= WRITTEN TASK 1 =
Print the passage of the blog post on climate and bias that begins with the words containing "Megan McArdle points" and ends with "for people’s lives.".
= WRITTEN TASK 2 =
From the blog post on climate and bias, list the three topics the quoted post says are worth going back to first principles on.
= WRITTEN TASK 3 =
Continue the blog post on climate and bias from its last line.

= DOCUMENT EXCERPT =
------

Climate and Bias

Megan McArdle points to this post by Matthew Yglesias:

It’s worth going back to first principles on markets, property rights, and air pollution. To have a functioning market, you need to have property rights. And property rights need to be defined in some way or other.

[...]

A third way is a find a middle ground. You’re allowed to emit some sulfur dioxide into the atmosphere so that industrial production can continue, but an unlimited amount so as to prevent the acid rain situation from getting out of control. The “green” proposal for carbon dioxide is essentially similar to this. It’s important, economically, that we allow there to be some carbon emissions. But it’s also important that we not have unlimited levels of greenhouse gases making the world hotter and hotter and hotter and hotter with all sorts of deleterious consequences for people’s lives.

I think that for most thoughtful people on both sides, this basic principle is not in dispute. No one worth taking seriously thinks that people should be free to pollute the environmental commons with impunity, or, at the other extreme, that it should be prohibited altogether. The disagreement is largely over empirical and speculative questions about marginal costs and benefits. That is, stuff like:

1. What are the environmental consequences of various levels of atmospheric CO2, and how will they affect our future standard of living?

------

= DATA BLOCK =
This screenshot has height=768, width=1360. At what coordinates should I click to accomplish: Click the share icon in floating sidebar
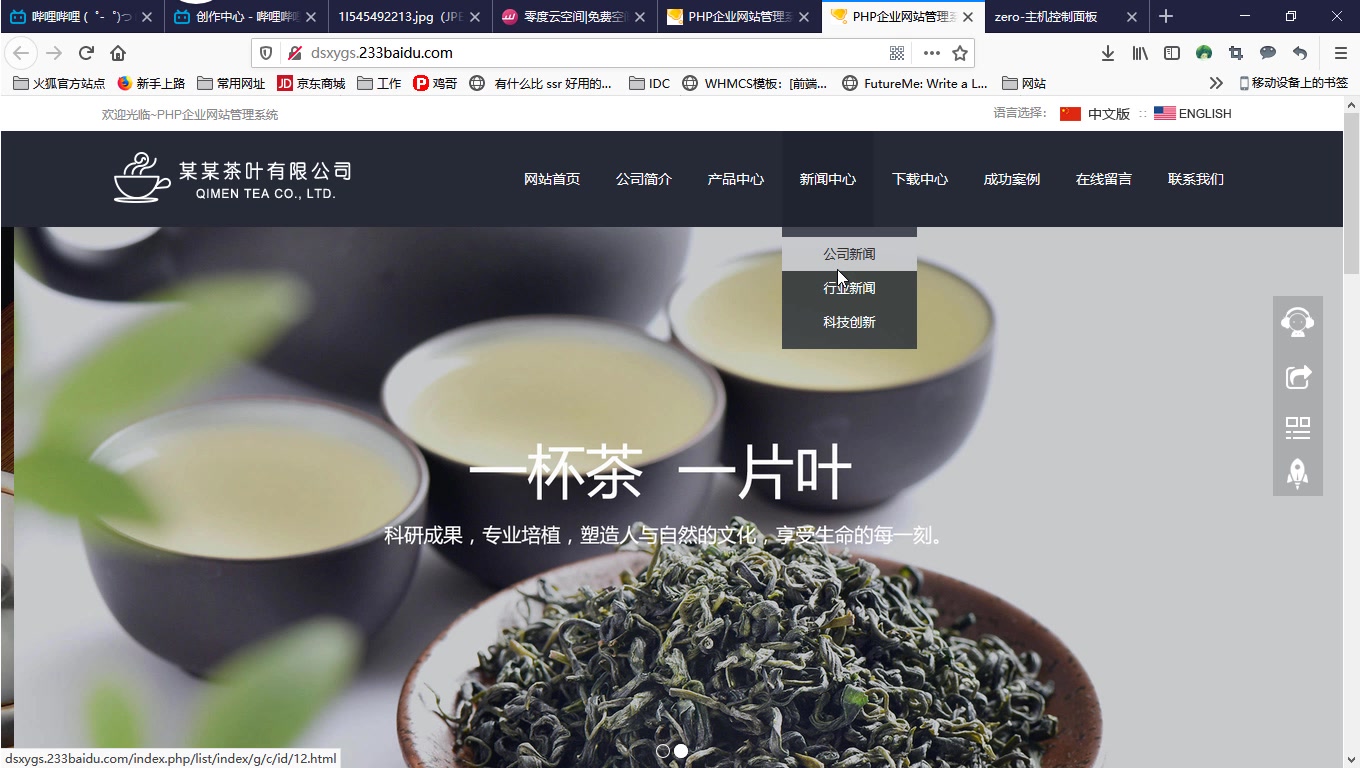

------

= TASK ANSWER 1 =
Megan McArdle points to this post by Matthew Yglesias:

It’s worth going back to first principles on markets, property rights, and air pollution. To have a functioning market, you need to have property rights. And property rights need to be defined in some way or other.

[...]

A third way is a find a middle ground. You’re allowed to emit some sulfur dioxide into the atmosphere so that industrial production can continue, but an unlimited amount so as to prevent the acid rain situation from getting out of control. The “green” proposal for carbon dioxide is essentially similar to this. It’s important, economically, that we allow there to be some carbon emissions. But it’s also important that we not have unlimited levels of greenhouse gases making the world hotter and hotter and hotter and hotter with all sorts of deleterious consequences for people’s lives.

= TASK ANSWER 2 =
- markets
- property rights
- air pollution

= TASK ANSWER 3 =
2. What are the economic consequences of reducing CO2 emissions to various levels by various means?

3. What are the costs and benefits of other mitigation strategies?

4. How are 1-3 likely to change in the future due to technological and economic progress?

5. How will the policies actually produced by the political process differ from the policies we come up with from our armchairs and ivory towers?

Unfortunately, beliefs with respect to these questions are highly correlated with ideology, and that really only makes sense for #5. There's no logical reason why there should be a strong correlation between one's position on the expansion of the welfare state and one's beliefs regarding catastrophic anthropogenic global warning, and the fact that there is suggests that there's some cognitive bias at work (or, less charitably, outright dishonesty).

I strongly suspect that there's some bias on both sides, though not necessarily an equal amount. Which side is more biased, and where exactly the truth lies, I honestly don't know, but ultimately I think the debate over global warming and mitigation strategies stems from cognitive bias with respect to empirical questions, rather than to any serious dispute over basic principles.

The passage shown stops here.